Initial: GraphSAGE edge fraud classifier + AttrGAE node anomaly scorer (v5.9.0)

a4c108a 11 days ago

7.44 kB

	---
	license: apache-2.0
	language:
	- en
	library_name: pytorch
	tags:
	- vynfi
	- graph-neural-network
	- graphsage
	- fraud-detection
	- anomaly-detection
	- financial-data
	- synthetic-data
	- pyg
	- torch-geometric
	pipeline_tag: graph-ml
	base_model: none
	datasets:
	- VynFi/vynfi-journal-entries-1m
	metrics:
	- roc_auc
	- average_precision
	- f1
	---

	# VynFi JE Fraud GNN — GraphSAGE edge classifier + GAE node anomaly scorer

	Trained on the v5.9.0 Method-A accounting network from
	[`VynFi/vynfi-journal-entries-1m`](https://huggingface.co/datasets/VynFi/vynfi-journal-entries-1m).
	Two complementary models in one bundle:

	\| Task \| Model \| Test AUC-ROC \| Test AUC-PR \| Notes \|
	\|---\|---\|---\|---\|---\|
	\| Edge fraud classification (supervised) \| GraphSAGE → edge head \| 0.9136 \| 0.7949 \| Beats LR baseline by +0.13 AUC pts (LR already strong because weekend + round-dollar features are highly discriminative). \|
	\| Edge anomaly scoring (unsupervised) \| Attribute-reconstruction GAE \| 0.6540 \| 0.1434 \| Pure unsupervised — no `is_fraud`/`is_anomaly` labels seen at train time. Surfaces edges whose attributes are unusual given their structural neighborhood. \|

	## Per-business-process breakdown (edge fraud classifier, test split)
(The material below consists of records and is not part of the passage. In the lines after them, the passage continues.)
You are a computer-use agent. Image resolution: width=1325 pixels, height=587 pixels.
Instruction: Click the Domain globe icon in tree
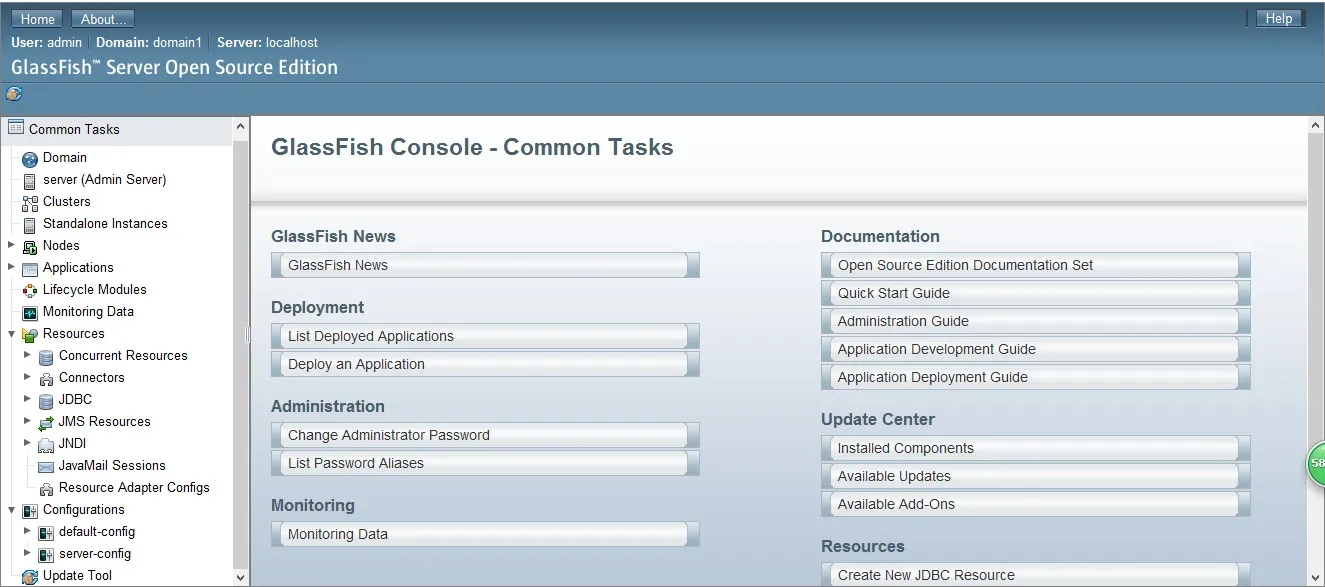[30, 158]
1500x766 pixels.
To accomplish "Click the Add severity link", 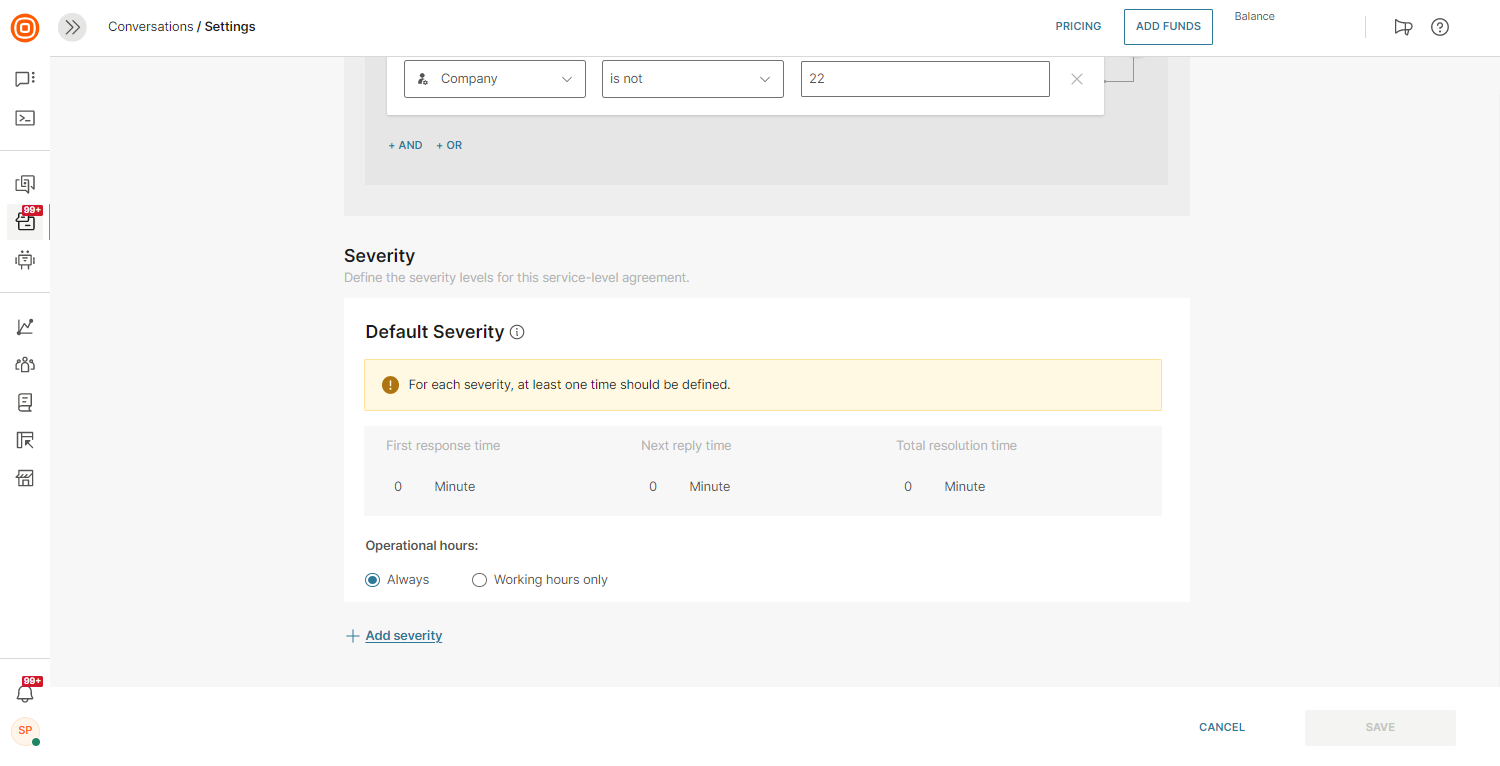I will tap(403, 636).
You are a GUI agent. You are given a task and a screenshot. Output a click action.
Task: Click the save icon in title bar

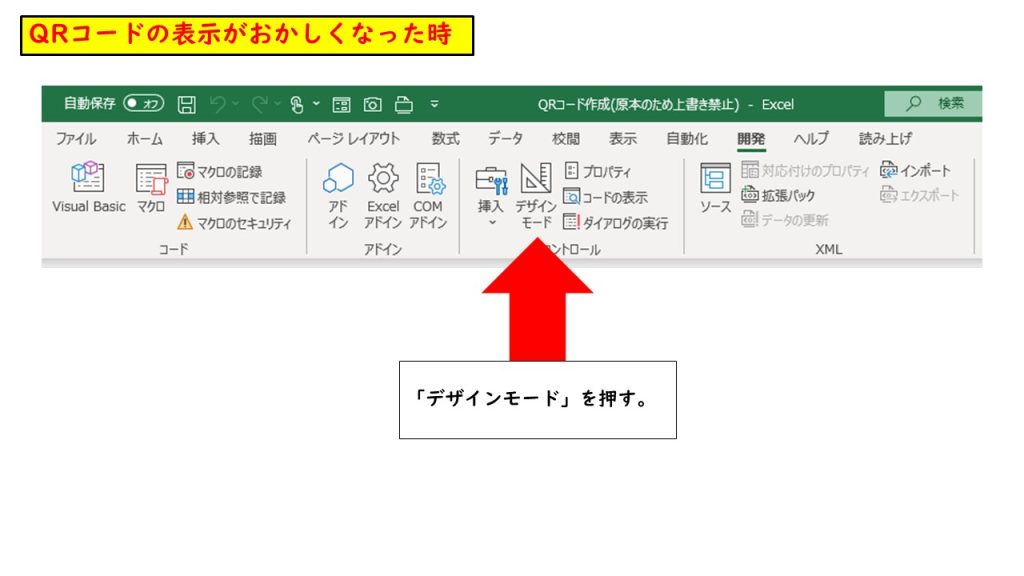click(x=186, y=104)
	\| Process \| AUC-ROC \| AUC-PR \| F1 \| n \|
	\|---\|---\|---\|---\|---\|
	\| P2P \| 0.9289 \| 0.8146 \| 0.8041 \| 2,835 \|
	\| O2C \| 0.8965 \| 0.7660 \| 0.7423 \| 3,155 \|
	\| R2R \| 0.9301 \| 0.8113 \| 0.8000 \| 1,895 \|
	\| H2R \| 0.8859 \| 0.7517 \| 0.7523 \| 914 \|
	\| A2R \| 0.9512 \| 0.9273 \| 0.9565 \| 450 \|

	## Architecture

	Fraud classifier — `EdgeFraudGNN`:
	* 2-layer GraphSAGE encoder (mean aggregator) → 64-dim node embeddings.
	* Edge head: MLP on `concat(emb_src, emb_dst, edge_attr)` → sigmoid.
	* BCE loss with positive-class weight ≈ 16.3 (5.79 % fraud rate).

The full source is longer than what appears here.